• [Задание 1]
Ответьте по тексту о вечерних беспорядках:
(a) С какого количества вагонов толпа у Пушкинской улицы успела снять ключи?
(b) Что группа рабочих сделала с прицепным вагоном на остановке трамвая по Лесному проспекту?
(c) Кого толпа рабочих у Арсенала в 9 часов вечера не допускала на работу?
• [Задание 2]
Напишите продолжение текста о вечерних беспорядках, начиная после его последнего предложения.

• [Текст задания]
#####

Стемнело, но беспорядки не прекращались. «Около семи часов вечера на Невском проспекте, со стороны Знаменской площади, появилась толпа рабочих, которая у Пушкинской улицы остановила встречные трамваи, успела снять ключи с 5 вагонов и выбить в 3-х вагонах по стеклу. Толпа была рассеяна конным нарядом», — сообщали полицейские второго участка Литейной части. Картину дополняли коллеги из Выборгской части: «В 7 1/2 часов вечера по Лесному проспекту (в районе второго участка Выборгской части) на остановке трамвая группа рабочих отцепила прицепной вагон и опрокинула его. Нарядом полиции вагон был поднят и движение было восстановлено. В 9 часов вечера небольшая толпа рабочих вновь собралась у Арсенала (в районе 1 участка Выборгской части) и не допускала ночную смену на работу. При появлении наряда толпа, равно как и смена рабочих — разошлись»[1724].

#####

• [Исходные материалы]
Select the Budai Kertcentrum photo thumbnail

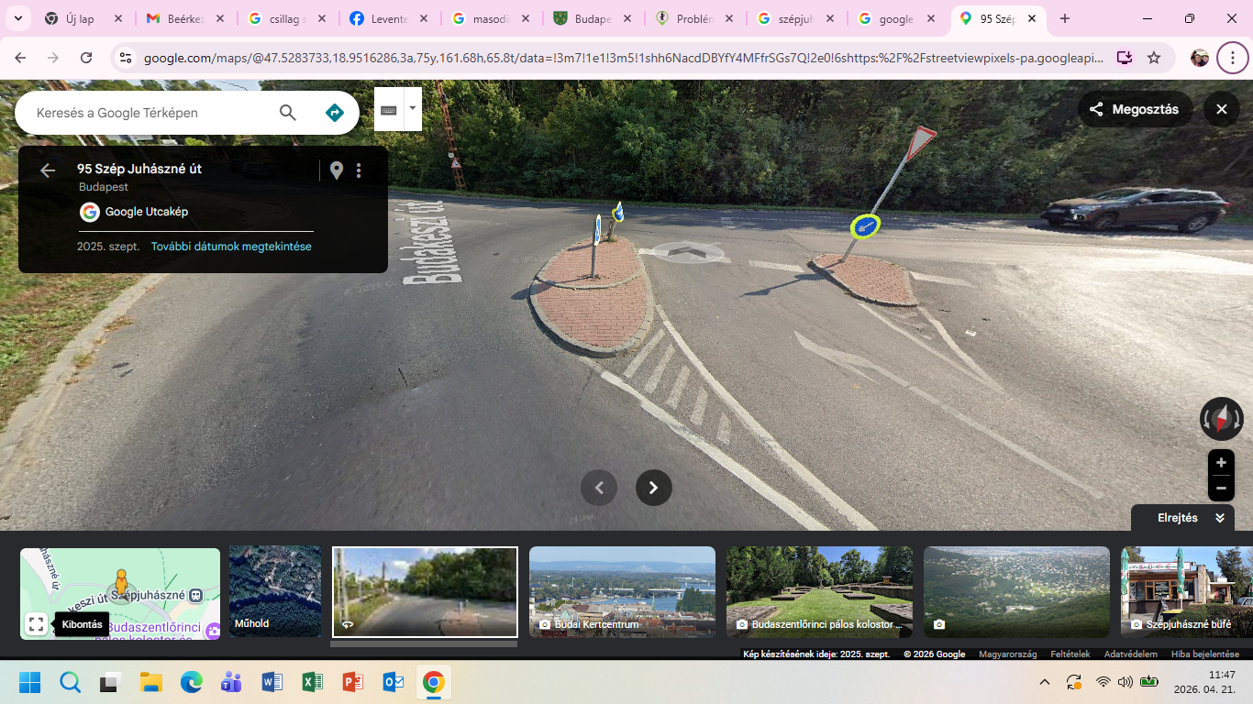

#####

• [Поле для ответа 1]
(a) С 5 вагонов.
(b) Отцепила его и опрокинула.
(c) Ночную смену.

• [Поле для ответа 2]
Цифры участвовавших в стачках 23 февраля в различных источниках варьируются. Сводки охранного отделения и полиции называют от 43 до 50 бастовавших предприятий с общим числом участников от 78,5 до 87,5 тысяч. Советская историография доводила это количество до 128 тысяч[1725].

Действия и последующие воспоминания подавляющего большинства участников событий 23 февраля демонстрируют чувства полной растерянности.

Врасплох была застигнута исполнительная власть. «События 23 февраля наступили внезапно», — свидетельствовал Протопопов. То же утверждал Петроградский градоначальник генерал Балк: «До 23 февраля никаких распоряжений по части усиления нарядов на улицах и в других местах не делалось. 23 февраля с раннего утра началась совершенно неожиданная для меня забастовка половины фабрик и заводов. Это движение застало нас врасплох — нарядов полиции не было на улицах, и я вызвал части, всегда имевшиеся в моем распоряжении — конную полицию, жандармский дивизион и кавалерийские отряды»[1726].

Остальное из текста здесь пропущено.